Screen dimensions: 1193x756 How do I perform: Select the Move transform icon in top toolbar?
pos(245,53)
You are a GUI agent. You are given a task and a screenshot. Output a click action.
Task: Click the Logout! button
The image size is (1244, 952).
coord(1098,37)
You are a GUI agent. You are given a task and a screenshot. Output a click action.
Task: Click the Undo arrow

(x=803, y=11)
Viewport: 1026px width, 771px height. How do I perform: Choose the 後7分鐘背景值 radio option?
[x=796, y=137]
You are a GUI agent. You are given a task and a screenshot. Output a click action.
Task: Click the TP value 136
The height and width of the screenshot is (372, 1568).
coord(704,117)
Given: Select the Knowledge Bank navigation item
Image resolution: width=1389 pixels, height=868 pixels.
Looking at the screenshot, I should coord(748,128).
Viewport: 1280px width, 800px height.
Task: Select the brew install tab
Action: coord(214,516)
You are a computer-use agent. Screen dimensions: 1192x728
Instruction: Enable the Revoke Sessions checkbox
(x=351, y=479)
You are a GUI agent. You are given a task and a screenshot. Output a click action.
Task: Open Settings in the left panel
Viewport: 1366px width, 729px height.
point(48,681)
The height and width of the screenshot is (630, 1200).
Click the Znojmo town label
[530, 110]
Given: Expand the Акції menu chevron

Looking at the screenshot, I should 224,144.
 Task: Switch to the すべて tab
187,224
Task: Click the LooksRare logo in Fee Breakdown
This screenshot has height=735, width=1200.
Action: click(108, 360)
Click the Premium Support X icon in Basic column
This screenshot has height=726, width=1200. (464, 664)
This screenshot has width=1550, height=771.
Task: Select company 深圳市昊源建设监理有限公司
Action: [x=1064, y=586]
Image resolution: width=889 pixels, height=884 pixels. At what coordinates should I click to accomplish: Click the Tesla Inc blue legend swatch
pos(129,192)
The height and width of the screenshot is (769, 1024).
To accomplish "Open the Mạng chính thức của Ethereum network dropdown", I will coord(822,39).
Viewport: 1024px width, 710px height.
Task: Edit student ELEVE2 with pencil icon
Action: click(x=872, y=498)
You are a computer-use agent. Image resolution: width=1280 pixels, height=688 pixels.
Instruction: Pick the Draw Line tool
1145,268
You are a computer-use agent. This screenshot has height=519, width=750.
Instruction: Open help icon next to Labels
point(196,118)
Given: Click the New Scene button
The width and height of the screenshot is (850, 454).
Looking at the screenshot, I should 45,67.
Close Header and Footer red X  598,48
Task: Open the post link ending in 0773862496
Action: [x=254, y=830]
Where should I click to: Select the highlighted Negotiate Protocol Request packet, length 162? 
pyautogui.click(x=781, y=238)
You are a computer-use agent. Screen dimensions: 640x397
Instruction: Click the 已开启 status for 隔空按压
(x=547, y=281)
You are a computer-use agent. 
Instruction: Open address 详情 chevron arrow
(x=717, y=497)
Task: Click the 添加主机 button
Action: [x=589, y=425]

:: Exercise requirements ::
Exact reproduction of the whole material is the required answer.

:: Response to this exercise ::
Screen dimensions: 1193x756 How do I perform: Select the Move transform icon in top toolbar?
pos(245,53)
You are a GUI agent. You are given a task and a screenshot. Output a click action.
Task: Click the Logout! button
The image size is (1244, 952).
coord(1098,37)
You are a GUI agent. You are given a task and a screenshot. Output a click action.
Task: Click the Undo arrow

(x=803, y=11)
Viewport: 1026px width, 771px height. How do I perform: Choose the 後7分鐘背景值 radio option?
[x=796, y=137]
You are a GUI agent. You are given a task and a screenshot. Output a click action.
Task: Click the TP value 136
The height and width of the screenshot is (372, 1568).
coord(704,117)
Given: Select the Knowledge Bank navigation item
Image resolution: width=1389 pixels, height=868 pixels.
Looking at the screenshot, I should coord(748,128).
Viewport: 1280px width, 800px height.
Task: Select the brew install tab
Action: coord(214,516)
You are a computer-use agent. Screen dimensions: 1192x728
Instruction: Enable the Revoke Sessions checkbox
(x=351, y=479)
You are a GUI agent. You are given a task and a screenshot. Output a click action.
Task: Open Settings in the left panel
Viewport: 1366px width, 729px height.
point(48,681)
The height and width of the screenshot is (630, 1200).
Click the Znojmo town label
[530, 110]
Given: Expand the Акції menu chevron

Looking at the screenshot, I should 224,144.
 Task: Switch to the すべて tab
187,224
Task: Click the LooksRare logo in Fee Breakdown
This screenshot has height=735, width=1200.
Action: click(108, 360)
Click the Premium Support X icon in Basic column
This screenshot has height=726, width=1200. (464, 664)
This screenshot has width=1550, height=771.
Task: Select company 深圳市昊源建设监理有限公司
Action: [x=1064, y=586]
Image resolution: width=889 pixels, height=884 pixels. At what coordinates should I click to accomplish: Click the Tesla Inc blue legend swatch
pos(129,192)
The height and width of the screenshot is (769, 1024).
To accomplish "Open the Mạng chính thức của Ethereum network dropdown", I will coord(822,39).
Viewport: 1024px width, 710px height.
Task: Edit student ELEVE2 with pencil icon
Action: click(x=872, y=498)
You are a computer-use agent. Image resolution: width=1280 pixels, height=688 pixels.
Instruction: Pick the Draw Line tool
1145,268
You are a computer-use agent. This screenshot has height=519, width=750.
Instruction: Open help icon next to Labels
point(196,118)
Given: Click the New Scene button
The width and height of the screenshot is (850, 454).
Looking at the screenshot, I should 45,67.
Close Header and Footer red X  598,48
Task: Open the post link ending in 0773862496
Action: [x=254, y=830]
Where should I click to: Select the highlighted Negotiate Protocol Request packet, length 162? 
pyautogui.click(x=781, y=238)
You are a computer-use agent. Screen dimensions: 640x397
Instruction: Click the 已开启 status for 隔空按压
(x=547, y=281)
You are a computer-use agent. 
Instruction: Open address 详情 chevron arrow
(x=717, y=497)
Task: Click the 添加主机 button
Action: [x=589, y=425]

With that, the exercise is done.